You also need a temperature sensor on the NVMe hardwarewise. For example, on my motherboard only one of my two NVMe-s does have a sensor.
If available, it should be visible when you call `sysctl -a | grep temperature` as shown here. Evtl. kernel modules need to be loaded as explained at the latter link.


----------



## grahamperrin@ (Feb 5, 2022)

Back to basics for a moment, have you stress-tested the drive with something other than FreeBSD? 

For stress purposes: *writes*.



Holger said:


> … regularly freeze after some more or less intense hard disc traffic. …



I had this a few months ago with a new drive that was bad. Replaced, under warranty.


----------



## Holger (Feb 5, 2022)

grahamperrin said:


> Back to basics for a moment, have you stress-tested the drive with something other than FreeBSD?
> 
> For stress purposes: *writes*.
> 
> ...


I did a little stress test for the NVMe, simply checking out the ports tree, while watching the temperature. The NVMe crashed as expected, but the temperature was never above 28°C.

I tried to installed Ubuntu on the NVMe to test it further, but the installation crashed also. Afterwards the BIOS would not even recognize the NVMe anymore.

So I think, the NVMe has gone bad and I will return it (should still fall under warranty).

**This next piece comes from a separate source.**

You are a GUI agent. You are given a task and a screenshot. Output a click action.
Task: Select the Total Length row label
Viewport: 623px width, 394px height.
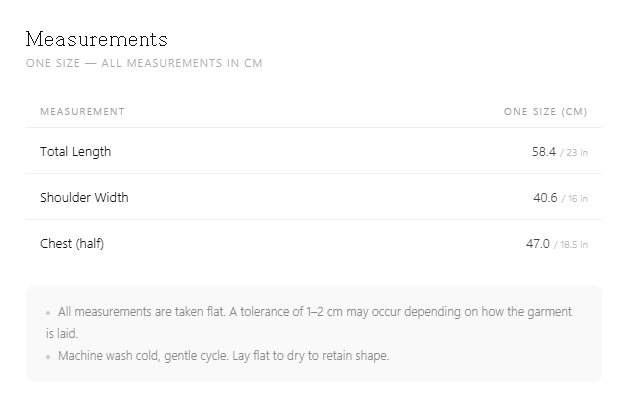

Hopefully it's not the controller on the motherboard, though ... We'll see.


----------



## bsdimp (Feb 5, 2022)

Yea, while newer versions of FreeBSD have better timeout behavior, it sure does sound like a bad card...


----------



## grahamperrin@ (Feb 6, 2022)

For reference only, with added emphasis:



grahamperrin said:


> … SSD was terribly wrong (near the foot of the page, _2021/07/16 01:03:08_):
> 
> <https://lists.freebsd.org/archives/freebsd-current/att-0339/2021-07-16_00.53_typescript.txt>
> 
> ...



tl;dr NVMe, a new computer with Windows 10. Failures not apparent when (repeatedly) _installing_ Windows, but from what the end user described I suspected a storage issue. Results from sustained write tests (use of FreeBSD-CURRENT was incidental) strengthened the suspicion. Windows was problem-free following replacement of the drive.


----------